Tomando como referência outras entrevistas de Miss Biá e suas participações em shows das boates Medieval e da Nostro Mondo, ambas inauguradas no começo dos anos 1970, pode-se inferir que talvez o «momento mais pesado» seja posterior à promulgação do AI-5, em 1968 até o começo dos anos 1970.

A percepção de variação e mudanças ao longo do tempo no padrão de violência pelo Estado e seus impactos no cotidiano foi comentada também por Lili Vargas, consultora de imagem, também em depoimento ao mds. Lili inicialmente descreve momentos da ditadura em que além da violência perpetrada pela polícia, corria-se o risco de apanhar de «grupinhos de meninos» que transitavam pelas ruas, ressaltando a impossibilidade de se apelar à polícia ou a leis e a construção de uniões com outras travestis como alternativa:

(Éramos), unidas mesmo, a gente se defendia uma a outra com unhas e dentes, entendeu? E isso que nos proporciona um tipo de segurança, entendeu? Porque a gente sempre se protegia, uma com as outras, não tinha essa de ‘ai, tá lá, vai apanhar’.

O relato de Neon Cunha4 narra outros aspectos dessas uniões que se criavam entre travestis e, em especial, a importância das redes de proteção estabelecidas nos lugares de moradia como modos de sobrevivência a tantas violências:

Esses coletivos é um lugar de sobrevivência, então não se morava só por causa da questão financeira, era meio para ter uma garantia de que, olha, você sabe onde eu estou, o que está acontecendo comigo, tinha essas alianças, essas forças, as relações com as famílias, que as pessoas vinham pra trabalhar, mandar dinheiro para suas famílias, fazer a casa dos pais e das mãe.

Neon Cunha entende que a violência às pessoas trans e travestis remontaria a tempos anteriores ao da ditadura e seria uma prática conjunta a outros extermínios, como os da população preta e pobre. Essa constatação a leva a questionar o lugar dessas pessoas nas atuais narrativas e empreendimentos de memória, após relembrar uma batida policial a uma comunidade de travestis nordestina no centro de São Paulo: «E as invisíveis, as que não foram fichadas, que não foram documentadas? Eu sempre questionei a vida inteira».

Por último, para pensar algumas das modalidades de violência policial, proponho um olhar à arbitrariedade das práticas policiais e de agentes da censura. Na visão de Lili, haveria uma diferença de comportamento entre as polícias de Rio de Janeiro e São Paulo, afirmando que com os últimos, as relações seriam mais «suaves» em razão das possibilidades de «acertinhos».
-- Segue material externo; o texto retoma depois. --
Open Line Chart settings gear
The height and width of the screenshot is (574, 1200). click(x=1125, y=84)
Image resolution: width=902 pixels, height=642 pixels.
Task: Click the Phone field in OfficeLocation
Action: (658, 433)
Elaborando especificamente sobre o papel da censura, Jane di Castro (Caparica; Cimino, 2014; Soliva, 2018), apesar de afirmar «os militares não se metiam com a gente não, viu?», explicitou certas adequações nos shows que eram feitas quando o elenco era informado da presença de censores na plateia. Nessa mesma entrevista, Jane relembra apenas de problemas com um delegado; porém. a simpatia da censora Dona Maria garantiria a continuidade dos shows.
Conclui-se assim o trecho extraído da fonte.